@Dr.Who das sind viele Aspekte, die du da berücksichtigst, aber vielleicht machst du dir auch zu viele Gedanken?
Generell sind Vorräte ein Thema, mit dem man etwa 2 Jahre überbrücken kann. Auch wenn einige Lebensmittel länger halten werden andere ausgehen und du steuerst in eine Mangelernährung. Es macht keinen großen Sinn Nudeln für 10 Jahre zu lagern, denn alleine von Nudeln wird das Überleben auch schwierig.
Ein zweiter Punkt der häufig vergessen wird, ist der Müll. Denn irgendwo musst du die leeren Verpackungen/Dosen, etc. lagern, was Schädlinge anzieht. Eine Entsorgung im Freien ist auch schwierig, denn du musst nur einmal dabei beobachtet werden und schon bekommst Besuch von den Hungrigen.
Der dritte Punkt ist Wasser! Leitungswasser und Grundwasser wird in vielen Gegenden sehr schnell unbrauchbar sein und hier ist die Lagerung schlicht unmöglich!
Das MHD ist generell nur eine Empfehlung des Herstellers und hat wenig mit der tatsächlichen Haltbarkeit zu tun.
Auf Basis dieser Überlegungen ist die Lagerung mit System eigentlich überflüssig. Nachdem auch in der Krise eine gewisse Abwechslung in der Ernährung nötig ist, wird spätestens die Entnahme ohnehin chaotisch laufen.
Wir lagern nach Gesichtspunkten der ausgewogenen Ernährung etwa für einen Zeitraum von 4-6 Monaten. was auch gut mit unserem Selbstversorgungsanteil zusammen passt. Natürlich sind da auch einige Dinge dabei, die weitaus länger haltbar sind, aber zur alleinigen Ernährung reichen diese nicht.
Das Lager ist wie ein Ring aus Regalen aufgebaut in dem sich eine Lücke befindet. rechts von der Lücke wird das Regal gefüllt und links entnommen, wodurch die Lücke übers Jahr im Kreis herum wandert. Nicht in diesem Regalsystem sind einige wenige Lebensmittel die einem Ernteintervall folgen und deren Menge zu groß wäre (z.B. Getreide, Kartoffeln, etc.). Innerhalb der Regale herrscht natürliches Chaos, was aber in der Praxis nicht problematisch ist. Ob ein Glas nun nach 2,4 oder 6 Monaten entnommen wird ist egal, und wenn es nicht verzehrt sondern nur verschoben wird erfolgt die zyklische Kontrolle.
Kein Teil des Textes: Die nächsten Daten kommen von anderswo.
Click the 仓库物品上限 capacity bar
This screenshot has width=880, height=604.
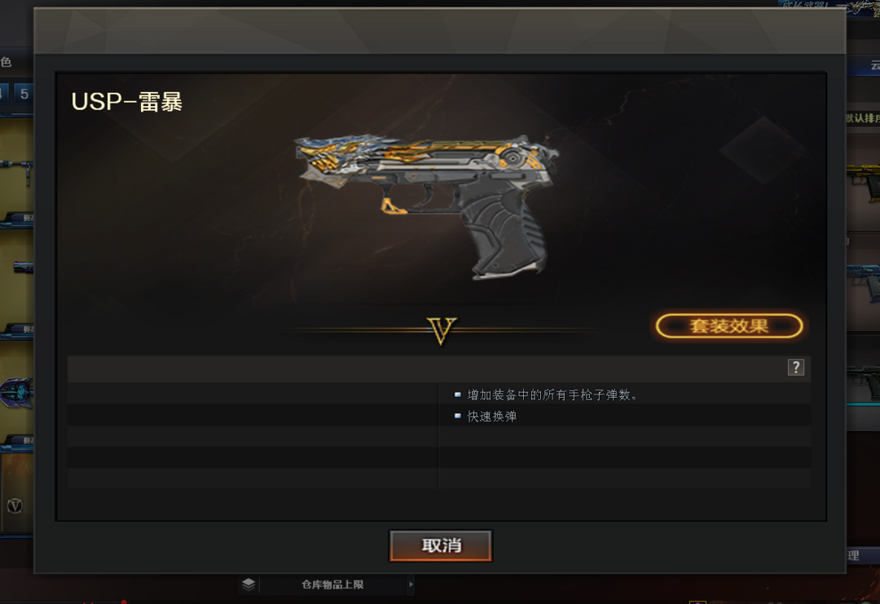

Die Rotation im Regalsystem beträgt 6 Monate, wodurch jede Packung, Glas, etc. 2mal im Jahr angefasst und kontrolliert oder verzehrt wird.
Das Lagersystem nimmt etwa 50% des Lagers ein, 25% sind für die Lebensmittel außerhalb des Regalsystems und 25% sind für den Abfall, der in luftdichten, dickwandigen Müllsäcken gesammelt werden kann.
Eine Lagerung die über die 6 Monate hinaus geht ist nahezu unmöglich, ohne dass Versorgungslücken auftreten. Ob eine längerfristige Lagerung überhaupt sinnvoll ist, bezweifle ich auf Grund der Punkt 2 und 3 von oben. Wie wird das Land nach 6 Monaten aussehen, wenn jegliche Versorgung weggefallen ist?
Dass wir unseren Selbstversorgungsanteil in einer Krise halten können ist ebenfalls Illurisch. Das Plündern und Zerstören wird bereits nach Wochen beginnen und der Ertrag von Guerilliagardening ist auch sehr unsicher.
Die Idee sich über Jahre unbemerkt in seinen 4 Wänden verstecken zu können, ist auch nur Wunschdenken.